TO DO
Your answer must be the full listing below, restated word for word, with no pictures in it.

RECORDS PROVIDED
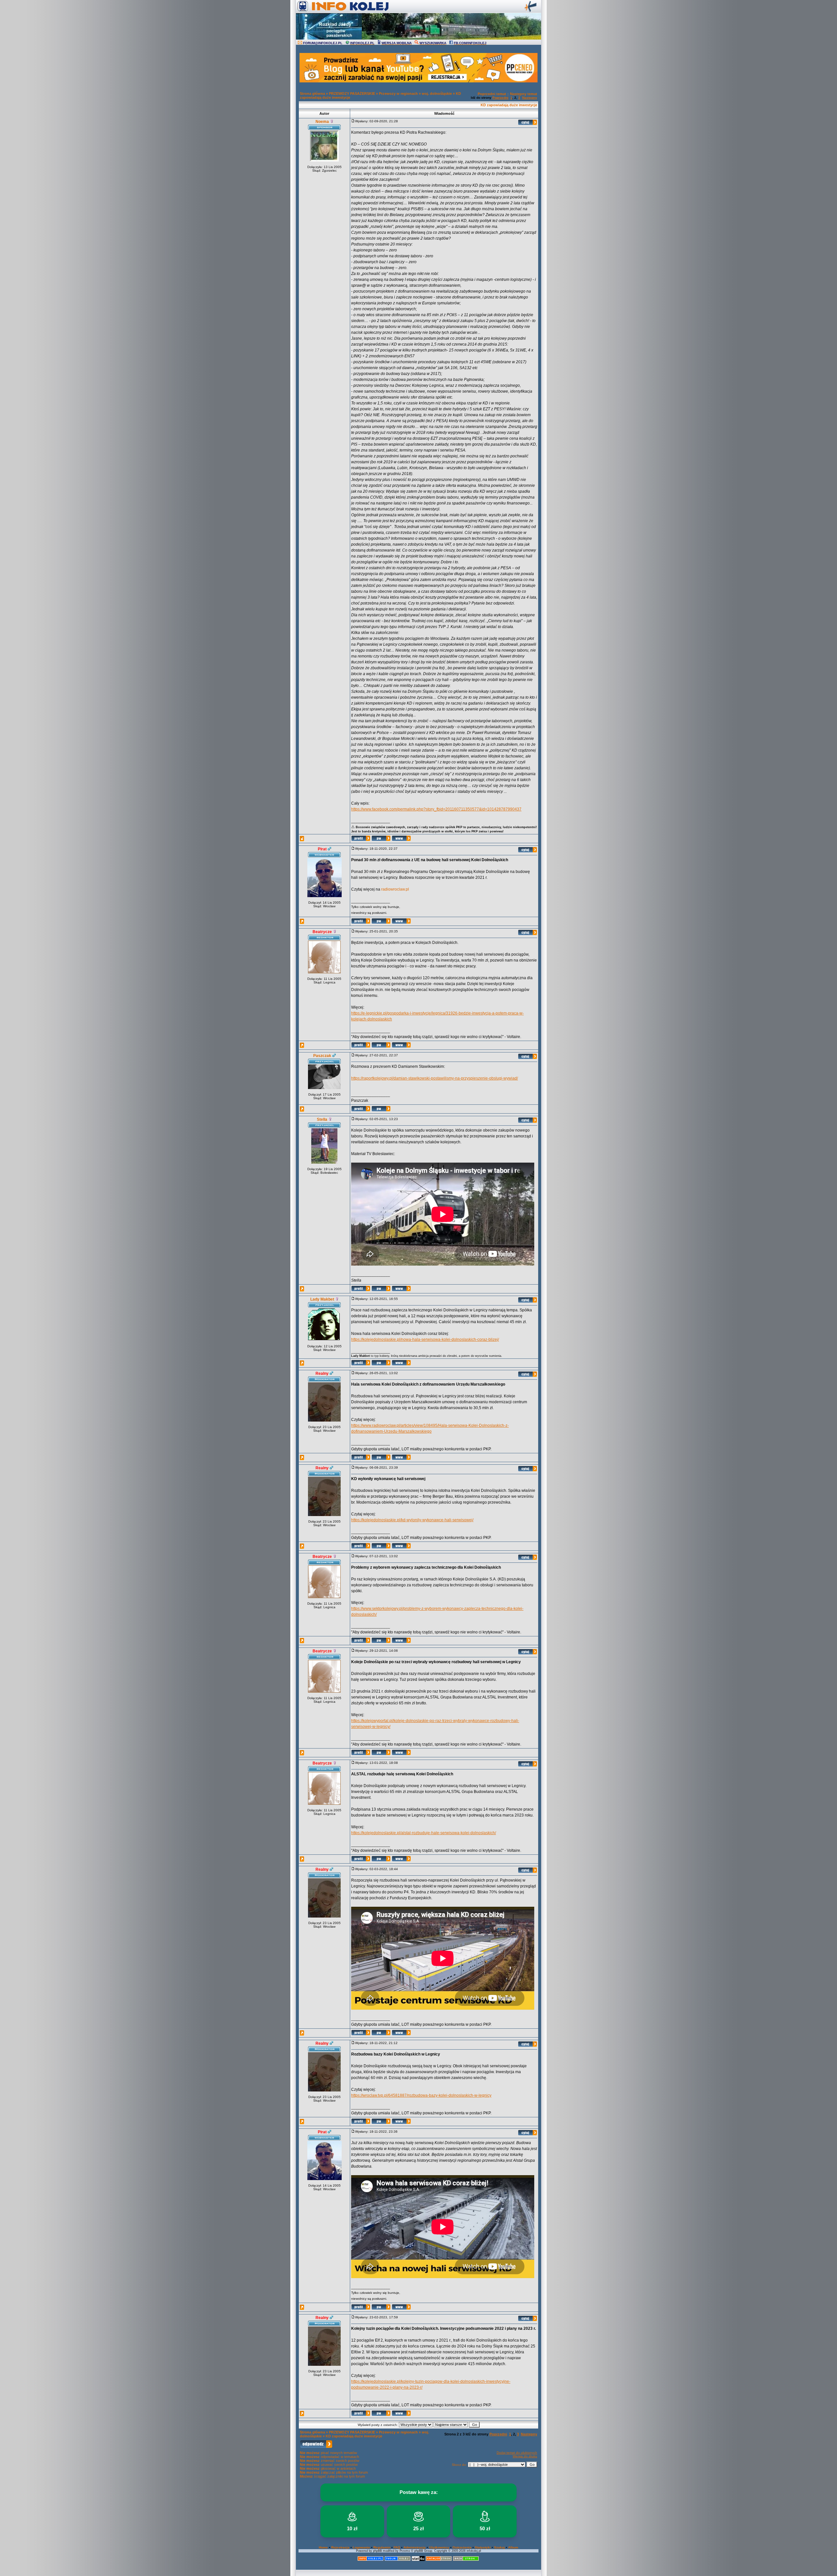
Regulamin (381, 2547)
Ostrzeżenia (462, 2547)
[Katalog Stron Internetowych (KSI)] (439, 2560)
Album (513, 2547)
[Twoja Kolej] (397, 2560)
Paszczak (322, 1055)
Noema (322, 121)
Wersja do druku (525, 2456)
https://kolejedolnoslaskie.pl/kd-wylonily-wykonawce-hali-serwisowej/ (412, 1520)
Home (323, 2547)
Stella (322, 1119)
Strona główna (312, 93)
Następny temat (523, 94)
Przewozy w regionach (398, 93)
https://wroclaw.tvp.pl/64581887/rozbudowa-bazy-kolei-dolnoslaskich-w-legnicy (421, 2095)
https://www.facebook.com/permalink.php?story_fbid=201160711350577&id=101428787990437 (436, 809)
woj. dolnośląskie (437, 93)
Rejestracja (340, 2547)
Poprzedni (500, 97)
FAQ (397, 2547)
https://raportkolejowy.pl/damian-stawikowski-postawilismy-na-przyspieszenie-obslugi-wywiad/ (434, 1078)
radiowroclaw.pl (395, 889)
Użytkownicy (439, 2547)
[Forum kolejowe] (370, 2560)
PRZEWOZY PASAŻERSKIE (352, 93)
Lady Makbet (322, 1299)
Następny (529, 97)
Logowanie (361, 2547)
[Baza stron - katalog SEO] (466, 2560)
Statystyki (483, 2547)
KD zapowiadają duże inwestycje (509, 105)
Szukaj (499, 2547)
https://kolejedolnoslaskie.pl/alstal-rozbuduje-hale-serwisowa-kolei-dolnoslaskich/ (423, 1833)
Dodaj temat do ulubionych (517, 2452)
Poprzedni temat (492, 94)
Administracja (414, 2547)
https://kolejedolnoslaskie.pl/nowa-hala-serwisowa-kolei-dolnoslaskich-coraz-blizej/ (425, 1339)
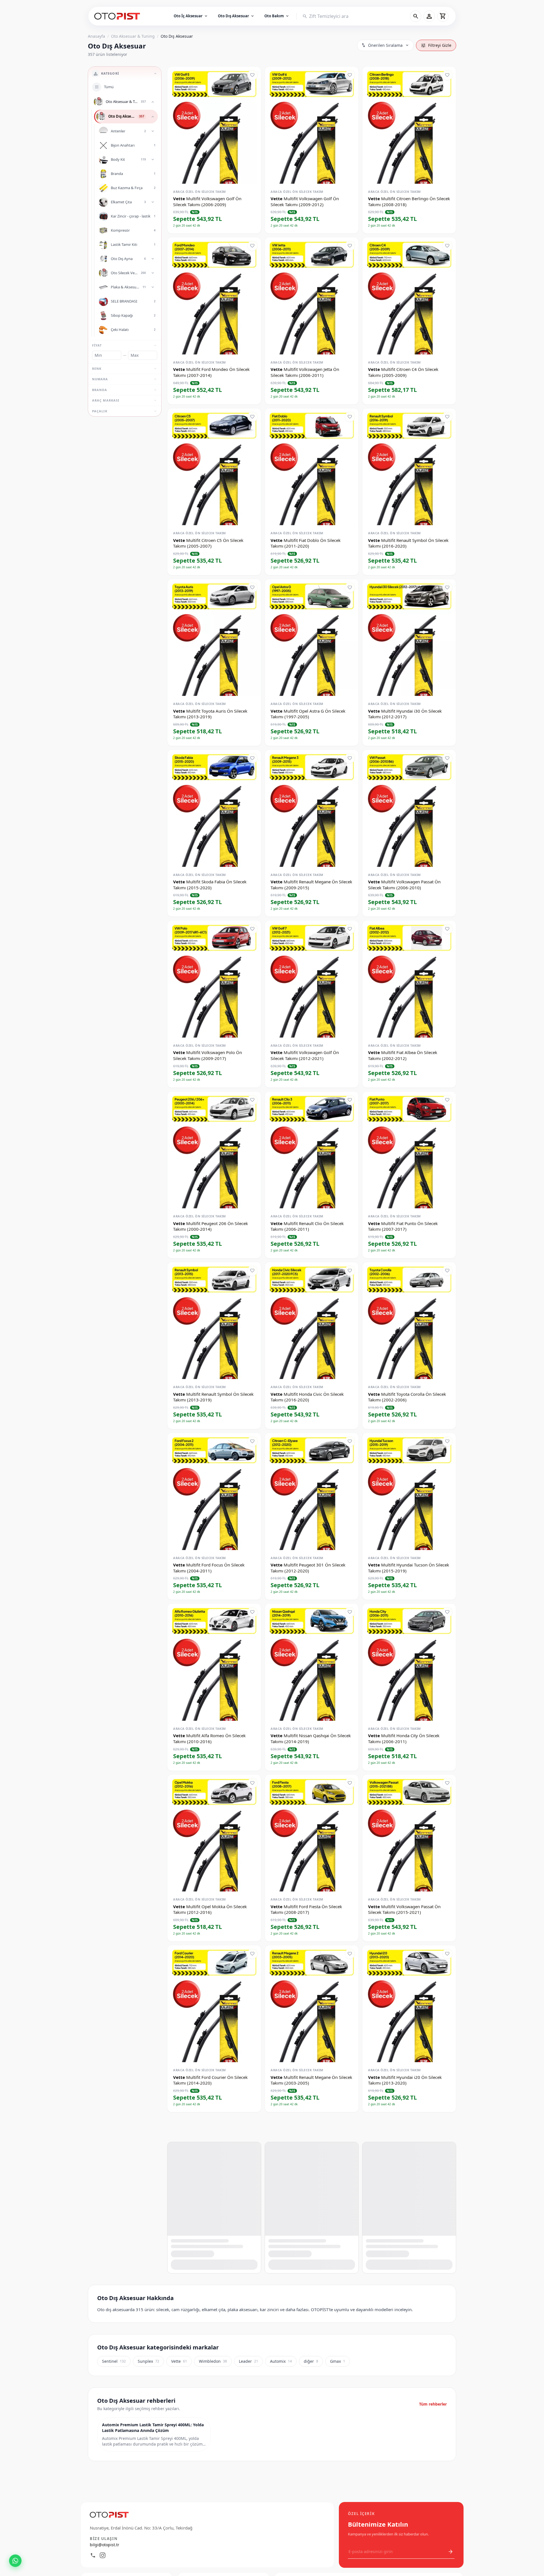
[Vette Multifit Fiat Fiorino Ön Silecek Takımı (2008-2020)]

OUTPUT
Regulamin (381, 2547)
Ostrzeżenia (462, 2547)
[Katalog Stron Internetowych (KSI)] (439, 2560)
Album (513, 2547)
[Twoja Kolej] (397, 2560)
Paszczak (322, 1055)
Noema (322, 121)
Wersja do druku (525, 2456)
https://kolejedolnoslaskie.pl/kd-wylonily-wykonawce-hali-serwisowej/ (412, 1520)
Home (323, 2547)
Stella (322, 1119)
Strona główna (312, 93)
Następny temat (523, 94)
Przewozy w regionach (398, 93)
https://wroclaw.tvp.pl/64581887/rozbudowa-bazy-kolei-dolnoslaskich-w-legnicy (421, 2095)
https://www.facebook.com/permalink.php?story_fbid=201160711350577&id=101428787990437 (436, 809)
woj. dolnośląskie (437, 93)
Rejestracja (340, 2547)
Poprzedni (500, 97)
FAQ (397, 2547)
https://raportkolejowy.pl/damian-stawikowski-postawilismy-na-przyspieszenie-obslugi-wywiad/ (434, 1078)
radiowroclaw.pl (395, 889)
Użytkownicy (439, 2547)
[Forum kolejowe] (370, 2560)
PRZEWOZY PASAŻERSKIE (352, 93)
Lady Makbet (322, 1299)
Następny (529, 97)
Logowanie (361, 2547)
[Baza stron - katalog SEO] (466, 2560)
Statystyki (483, 2547)
KD zapowiadają duże inwestycje (509, 105)
Szukaj (499, 2547)
https://kolejedolnoslaskie.pl/alstal-rozbuduje-hale-serwisowa-kolei-dolnoslaskich/ (423, 1833)
Dodaj temat do ulubionych (517, 2452)
Poprzedni temat (492, 94)
Administracja (414, 2547)
https://kolejedolnoslaskie.pl/nowa-hala-serwisowa-kolei-dolnoslaskich-coraz-blizej/ (425, 1339)
[Vette Multifit Fiat Fiorino Ön Silecek Takımı (2008-2020)]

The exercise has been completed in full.